Directions ▸
Copy the entries below verbatim, from the line containing "[main] (756, 174)" through the line containing "NFT (561, 52)", both included.

^^^^

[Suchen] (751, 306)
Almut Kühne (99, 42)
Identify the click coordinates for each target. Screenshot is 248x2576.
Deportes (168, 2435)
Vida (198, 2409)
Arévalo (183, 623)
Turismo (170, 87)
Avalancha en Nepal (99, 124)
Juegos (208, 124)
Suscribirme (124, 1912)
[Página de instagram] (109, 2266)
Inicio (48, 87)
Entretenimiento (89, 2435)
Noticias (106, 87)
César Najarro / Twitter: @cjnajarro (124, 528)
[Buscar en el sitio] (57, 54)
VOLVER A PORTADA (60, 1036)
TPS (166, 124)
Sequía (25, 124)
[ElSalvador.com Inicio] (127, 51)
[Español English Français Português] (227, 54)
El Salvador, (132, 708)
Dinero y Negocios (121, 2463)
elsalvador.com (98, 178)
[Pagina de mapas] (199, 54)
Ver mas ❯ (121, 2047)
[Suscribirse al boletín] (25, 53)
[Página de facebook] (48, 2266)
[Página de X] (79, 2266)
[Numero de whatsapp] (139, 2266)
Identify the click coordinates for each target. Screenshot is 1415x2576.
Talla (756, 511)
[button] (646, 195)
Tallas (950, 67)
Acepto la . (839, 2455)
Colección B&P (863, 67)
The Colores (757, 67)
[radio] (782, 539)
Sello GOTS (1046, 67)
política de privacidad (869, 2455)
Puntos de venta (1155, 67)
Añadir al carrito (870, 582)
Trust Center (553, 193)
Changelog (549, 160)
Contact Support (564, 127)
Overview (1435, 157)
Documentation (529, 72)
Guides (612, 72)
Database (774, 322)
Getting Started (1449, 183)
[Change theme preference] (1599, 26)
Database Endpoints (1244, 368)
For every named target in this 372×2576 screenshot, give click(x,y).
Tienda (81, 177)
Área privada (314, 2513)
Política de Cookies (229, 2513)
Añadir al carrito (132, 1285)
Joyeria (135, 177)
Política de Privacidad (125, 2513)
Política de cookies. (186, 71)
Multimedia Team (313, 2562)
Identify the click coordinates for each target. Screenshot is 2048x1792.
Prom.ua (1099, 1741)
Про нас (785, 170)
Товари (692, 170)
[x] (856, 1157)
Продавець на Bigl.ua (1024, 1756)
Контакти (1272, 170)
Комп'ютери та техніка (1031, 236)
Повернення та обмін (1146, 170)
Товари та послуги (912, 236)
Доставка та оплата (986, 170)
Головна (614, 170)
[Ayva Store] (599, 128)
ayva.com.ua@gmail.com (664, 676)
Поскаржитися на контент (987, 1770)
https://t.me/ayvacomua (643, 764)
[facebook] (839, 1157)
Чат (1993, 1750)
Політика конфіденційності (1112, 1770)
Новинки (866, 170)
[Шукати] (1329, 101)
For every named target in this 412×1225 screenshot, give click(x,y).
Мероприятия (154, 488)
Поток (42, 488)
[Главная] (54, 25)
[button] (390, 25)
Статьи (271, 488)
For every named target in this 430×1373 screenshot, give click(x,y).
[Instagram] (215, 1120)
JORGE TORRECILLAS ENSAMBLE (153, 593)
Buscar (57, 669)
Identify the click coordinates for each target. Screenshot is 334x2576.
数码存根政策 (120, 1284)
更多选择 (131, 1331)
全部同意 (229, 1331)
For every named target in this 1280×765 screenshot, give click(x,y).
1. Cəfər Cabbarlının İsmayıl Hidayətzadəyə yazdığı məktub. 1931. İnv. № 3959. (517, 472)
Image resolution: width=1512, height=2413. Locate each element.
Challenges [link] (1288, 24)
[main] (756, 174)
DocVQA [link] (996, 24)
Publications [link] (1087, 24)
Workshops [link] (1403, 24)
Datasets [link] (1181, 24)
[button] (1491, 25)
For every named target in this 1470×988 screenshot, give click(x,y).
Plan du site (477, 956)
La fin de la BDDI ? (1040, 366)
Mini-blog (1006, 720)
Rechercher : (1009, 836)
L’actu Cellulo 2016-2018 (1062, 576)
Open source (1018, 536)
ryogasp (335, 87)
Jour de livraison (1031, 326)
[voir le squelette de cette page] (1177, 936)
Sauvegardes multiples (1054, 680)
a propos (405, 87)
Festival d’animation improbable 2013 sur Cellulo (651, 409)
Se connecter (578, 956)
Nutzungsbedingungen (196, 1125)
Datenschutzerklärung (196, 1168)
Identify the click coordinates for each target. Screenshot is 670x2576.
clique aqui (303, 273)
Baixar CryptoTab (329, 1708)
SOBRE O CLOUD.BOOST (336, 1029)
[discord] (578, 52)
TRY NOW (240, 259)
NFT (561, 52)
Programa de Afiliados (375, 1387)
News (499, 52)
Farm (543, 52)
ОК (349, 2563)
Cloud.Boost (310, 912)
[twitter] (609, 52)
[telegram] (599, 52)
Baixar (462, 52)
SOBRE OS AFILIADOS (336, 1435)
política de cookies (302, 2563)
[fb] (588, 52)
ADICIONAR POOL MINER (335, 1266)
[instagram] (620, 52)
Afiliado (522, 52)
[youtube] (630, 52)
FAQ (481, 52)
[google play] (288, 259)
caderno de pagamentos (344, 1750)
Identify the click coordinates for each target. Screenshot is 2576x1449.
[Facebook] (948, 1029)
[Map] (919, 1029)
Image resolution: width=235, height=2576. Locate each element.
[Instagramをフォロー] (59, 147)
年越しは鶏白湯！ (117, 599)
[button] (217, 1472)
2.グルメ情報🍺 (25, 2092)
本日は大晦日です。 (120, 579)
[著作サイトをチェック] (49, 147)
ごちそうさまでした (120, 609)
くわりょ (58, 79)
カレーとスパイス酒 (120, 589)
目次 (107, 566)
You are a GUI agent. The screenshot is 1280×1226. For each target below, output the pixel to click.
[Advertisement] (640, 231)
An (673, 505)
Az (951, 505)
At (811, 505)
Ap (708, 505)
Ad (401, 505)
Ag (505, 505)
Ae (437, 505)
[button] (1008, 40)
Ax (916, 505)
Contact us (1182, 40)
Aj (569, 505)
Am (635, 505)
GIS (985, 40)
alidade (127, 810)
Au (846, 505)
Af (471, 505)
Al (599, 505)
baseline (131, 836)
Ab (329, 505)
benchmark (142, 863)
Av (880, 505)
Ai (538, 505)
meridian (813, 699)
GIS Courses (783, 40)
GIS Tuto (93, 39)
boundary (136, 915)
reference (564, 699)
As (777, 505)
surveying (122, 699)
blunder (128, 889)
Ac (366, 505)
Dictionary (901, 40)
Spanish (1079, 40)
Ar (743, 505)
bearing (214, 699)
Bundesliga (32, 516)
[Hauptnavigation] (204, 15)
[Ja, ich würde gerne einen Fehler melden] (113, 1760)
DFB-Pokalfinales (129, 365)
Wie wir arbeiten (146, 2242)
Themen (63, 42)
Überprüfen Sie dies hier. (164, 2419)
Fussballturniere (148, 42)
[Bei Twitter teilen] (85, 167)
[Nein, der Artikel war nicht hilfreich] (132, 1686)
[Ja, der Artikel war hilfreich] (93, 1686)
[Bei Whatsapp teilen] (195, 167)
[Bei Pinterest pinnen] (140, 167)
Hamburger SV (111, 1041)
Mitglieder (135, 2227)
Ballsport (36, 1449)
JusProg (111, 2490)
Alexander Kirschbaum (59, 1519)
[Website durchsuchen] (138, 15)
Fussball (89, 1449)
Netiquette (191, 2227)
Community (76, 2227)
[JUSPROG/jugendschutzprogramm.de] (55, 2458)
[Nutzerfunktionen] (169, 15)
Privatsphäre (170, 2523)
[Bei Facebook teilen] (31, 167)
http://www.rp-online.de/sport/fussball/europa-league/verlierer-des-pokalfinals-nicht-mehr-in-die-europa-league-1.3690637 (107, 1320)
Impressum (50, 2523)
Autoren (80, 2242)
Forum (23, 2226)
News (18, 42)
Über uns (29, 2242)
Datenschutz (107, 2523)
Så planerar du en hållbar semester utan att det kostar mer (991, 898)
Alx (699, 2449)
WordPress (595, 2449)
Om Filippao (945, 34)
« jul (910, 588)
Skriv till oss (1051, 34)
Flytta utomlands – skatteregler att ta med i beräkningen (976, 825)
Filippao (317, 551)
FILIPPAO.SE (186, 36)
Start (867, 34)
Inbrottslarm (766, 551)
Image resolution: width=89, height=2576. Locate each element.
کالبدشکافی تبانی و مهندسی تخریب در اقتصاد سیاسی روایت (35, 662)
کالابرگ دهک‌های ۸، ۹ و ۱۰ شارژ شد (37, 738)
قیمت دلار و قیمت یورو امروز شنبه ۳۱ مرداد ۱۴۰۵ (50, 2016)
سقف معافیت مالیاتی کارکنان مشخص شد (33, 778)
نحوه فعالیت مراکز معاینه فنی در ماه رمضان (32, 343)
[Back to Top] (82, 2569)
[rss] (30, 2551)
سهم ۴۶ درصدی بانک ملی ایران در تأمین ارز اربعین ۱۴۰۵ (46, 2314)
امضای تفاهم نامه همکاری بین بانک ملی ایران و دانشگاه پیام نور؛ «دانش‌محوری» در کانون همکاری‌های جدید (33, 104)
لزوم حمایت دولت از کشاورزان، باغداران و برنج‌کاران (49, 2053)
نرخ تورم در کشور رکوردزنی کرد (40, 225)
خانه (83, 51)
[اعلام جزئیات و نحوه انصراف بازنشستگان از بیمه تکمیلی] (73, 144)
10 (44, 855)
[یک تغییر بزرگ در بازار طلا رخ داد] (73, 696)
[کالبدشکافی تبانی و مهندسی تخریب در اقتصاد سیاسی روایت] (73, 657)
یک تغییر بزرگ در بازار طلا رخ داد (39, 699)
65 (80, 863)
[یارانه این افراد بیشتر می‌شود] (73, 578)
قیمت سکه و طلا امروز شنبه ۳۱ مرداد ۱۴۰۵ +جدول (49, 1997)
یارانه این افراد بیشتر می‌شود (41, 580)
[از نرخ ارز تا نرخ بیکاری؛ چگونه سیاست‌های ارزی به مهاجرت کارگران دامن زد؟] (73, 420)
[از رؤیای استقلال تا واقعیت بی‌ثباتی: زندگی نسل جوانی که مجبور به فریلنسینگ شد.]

^^^^

Result of this exercise ▸
[main] (756, 174)
DocVQA [link] (996, 24)
Publications [link] (1087, 24)
Workshops [link] (1403, 24)
Datasets [link] (1181, 24)
[button] (1491, 25)
For every named target in this 1470×988 screenshot, give click(x,y).
Plan du site (477, 956)
La fin de la BDDI ? (1040, 366)
Mini-blog (1006, 720)
Rechercher : (1009, 836)
L’actu Cellulo 2016-2018 (1062, 576)
Open source (1018, 536)
ryogasp (335, 87)
Jour de livraison (1031, 326)
[voir le squelette de cette page] (1177, 936)
Sauvegardes multiples (1054, 680)
a propos (405, 87)
Festival d’animation improbable 2013 sur Cellulo (651, 409)
Se connecter (578, 956)
Nutzungsbedingungen (196, 1125)
Datenschutzerklärung (196, 1168)
Identify the click coordinates for each target. Screenshot is 670x2576.
clique aqui (303, 273)
Baixar CryptoTab (329, 1708)
SOBRE O CLOUD.BOOST (336, 1029)
[discord] (578, 52)
TRY NOW (240, 259)
NFT (561, 52)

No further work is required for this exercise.